4. Conclusions and Perspectives for Future Studies

This study highlights the significant impact of biochar on the remediation of lead-contaminated soils. Moreover, the combined application of biochar and phytoremediation techniques has shown promising results. The results indicate that seed germination and plant development were notably superior in soil samples where biochar was mixed rather than applied superficially, with the optimal results observed at a 10% wt. biochar amendment. When biochar is mixed into the soil, its contact with lead particles is maximized, significantly enhancing adsorption efficiency and reducing the mobility and bioavailability of lead. In addition, it should be noted that the contact time between the biochar and the soil allows for an increased amount of lead removal.

This study showed that integrating biochar with phytoremediation can lead to improved growth rates and higher metal uptake in shooting range soils, making it a promising strategy for sustainable soil management and remediation. However, there are certain limitations that need to be addressed. Firstly, the study’s scope was limited to a specific type of biochar and plant species, which may not fully represent the wide variety of potential biochar–plant combinations available for remediation purposes. Future research should explore a broader range of biochar types derived from different feedstocks and diverse plant species to identify the most effective combinations for various soil conditions and contaminants.

Additionally, the long-term effects of biochar on soil health and heavy metal dynamics were not thoroughly examined. Longitudinal studies are necessary to understand the sustainability and potential cumulative impacts of biochar applications over extended periods of time. The interaction between biochar and soil microbial communities, which play an important role in bioremediation, also warrants further investigation.

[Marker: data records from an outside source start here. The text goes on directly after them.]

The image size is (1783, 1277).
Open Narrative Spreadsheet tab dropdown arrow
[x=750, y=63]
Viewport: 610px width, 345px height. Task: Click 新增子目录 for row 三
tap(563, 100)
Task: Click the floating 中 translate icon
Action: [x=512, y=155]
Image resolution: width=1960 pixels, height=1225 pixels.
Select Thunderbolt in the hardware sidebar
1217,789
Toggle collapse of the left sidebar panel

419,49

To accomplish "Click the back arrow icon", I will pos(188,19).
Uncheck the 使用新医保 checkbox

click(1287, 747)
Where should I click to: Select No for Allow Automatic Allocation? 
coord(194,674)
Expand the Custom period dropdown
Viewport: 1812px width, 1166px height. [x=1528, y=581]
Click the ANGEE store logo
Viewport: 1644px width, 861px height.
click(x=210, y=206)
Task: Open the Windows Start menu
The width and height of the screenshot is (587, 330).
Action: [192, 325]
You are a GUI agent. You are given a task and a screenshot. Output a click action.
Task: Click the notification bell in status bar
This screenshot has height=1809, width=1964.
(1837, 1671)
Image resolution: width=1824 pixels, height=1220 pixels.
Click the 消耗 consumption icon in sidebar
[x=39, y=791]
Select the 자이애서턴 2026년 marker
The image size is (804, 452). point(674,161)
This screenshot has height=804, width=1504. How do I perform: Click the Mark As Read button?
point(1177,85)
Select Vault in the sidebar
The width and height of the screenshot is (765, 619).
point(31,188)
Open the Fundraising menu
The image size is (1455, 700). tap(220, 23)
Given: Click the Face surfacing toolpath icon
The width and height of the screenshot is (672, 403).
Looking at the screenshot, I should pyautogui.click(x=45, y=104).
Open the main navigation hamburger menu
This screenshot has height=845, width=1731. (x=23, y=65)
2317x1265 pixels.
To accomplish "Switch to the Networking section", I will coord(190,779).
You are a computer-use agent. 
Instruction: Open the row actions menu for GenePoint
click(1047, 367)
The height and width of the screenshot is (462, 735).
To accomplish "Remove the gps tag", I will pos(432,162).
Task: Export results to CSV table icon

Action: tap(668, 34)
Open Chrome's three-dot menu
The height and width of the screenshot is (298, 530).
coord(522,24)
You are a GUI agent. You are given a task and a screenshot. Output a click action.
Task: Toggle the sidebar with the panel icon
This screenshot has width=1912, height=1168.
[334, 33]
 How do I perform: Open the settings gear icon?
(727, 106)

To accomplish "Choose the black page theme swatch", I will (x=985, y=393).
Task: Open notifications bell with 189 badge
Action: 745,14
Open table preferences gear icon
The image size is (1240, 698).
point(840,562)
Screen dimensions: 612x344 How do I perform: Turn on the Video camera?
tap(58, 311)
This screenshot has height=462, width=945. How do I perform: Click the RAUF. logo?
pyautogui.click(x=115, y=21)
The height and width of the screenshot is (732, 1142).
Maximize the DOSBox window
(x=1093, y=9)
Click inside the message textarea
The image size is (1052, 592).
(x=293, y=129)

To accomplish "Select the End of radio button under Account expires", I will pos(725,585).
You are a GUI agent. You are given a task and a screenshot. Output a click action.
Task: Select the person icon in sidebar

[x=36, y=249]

Finally, our study primarily focused on the laboratory scale, and field trials are essential to validate these findings under real-world conditions. Environmental variables such as climate, soil type, and contamination levels can significantly influence the outcomes of biochar-assisted phytoremediation. Thus, large-scale field studies will help in assessing the practical applicability and scalability of this remediation approach.